Charles Salé, 65 ans, est un politicien de longue date. Ministre des transports puis des mines, il est aujourd’hui sénateur et président du conseil d’administration de l’hôpital gynéco-obstétrique et pédiatrique de Yaoundé. Du point de vue de l’économie conjugale, son plus gros coup est probablement le permis qu’il a accordé en 2005, détenu aujourd’hui par l’entreprise australienne Sundance Resources.

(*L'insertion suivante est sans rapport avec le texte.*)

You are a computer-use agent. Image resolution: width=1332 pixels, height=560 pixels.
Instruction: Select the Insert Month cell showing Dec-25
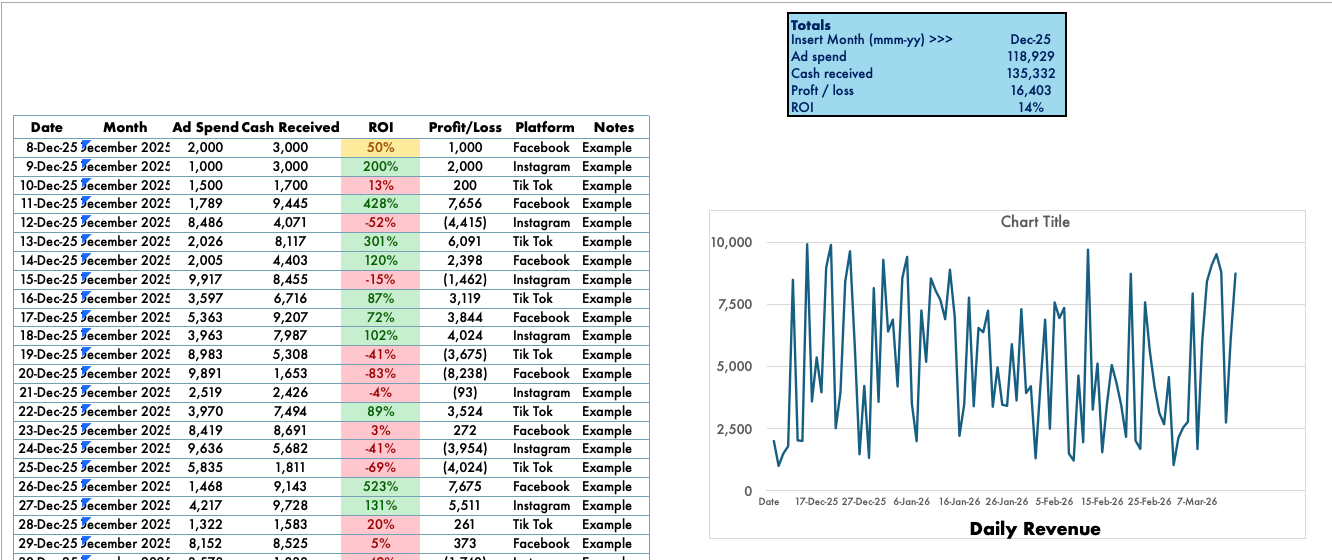[x=1032, y=40]

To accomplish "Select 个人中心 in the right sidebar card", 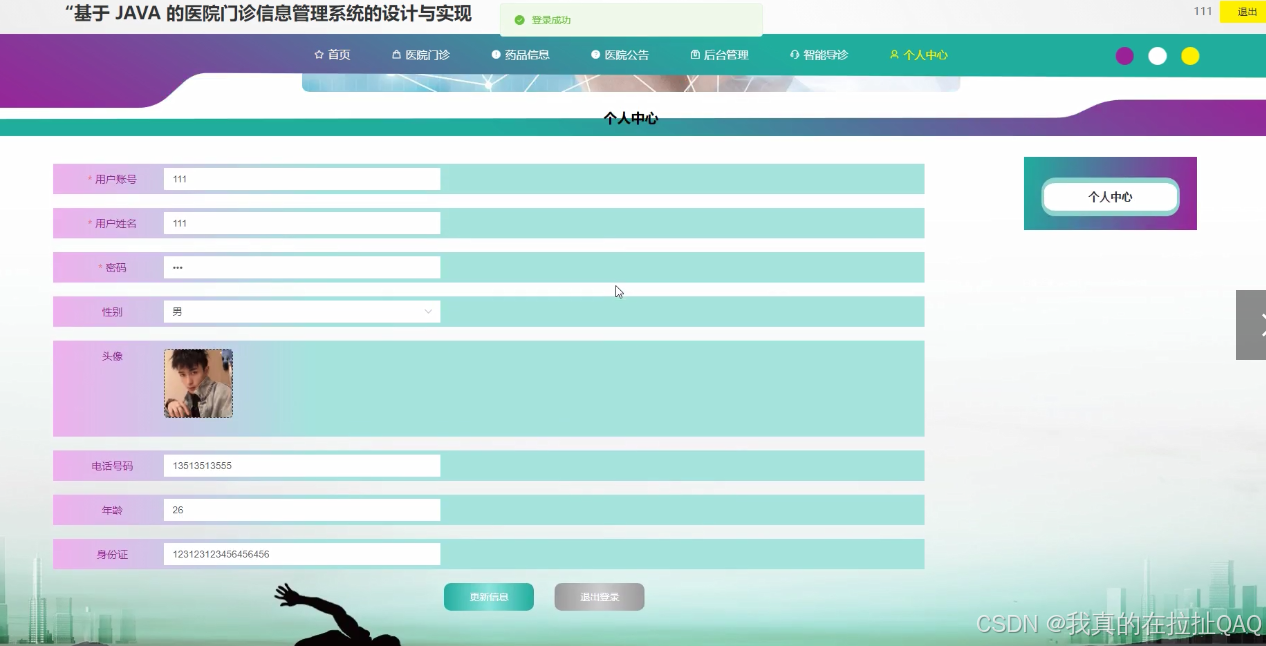I will (x=1110, y=197).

Importantes réserves de fer
C’est un autre duo qui est à l’origine du projet. David Porter, un géologue australien de 69 ans, a rencontré l’homme d’affaires camerounais Roger Bogne, 41 ans, au Cap, en Afrique du Sud, au début des années 2000. A cette époque, Bogne cherche un partenaire pour un projet de mine de diamants.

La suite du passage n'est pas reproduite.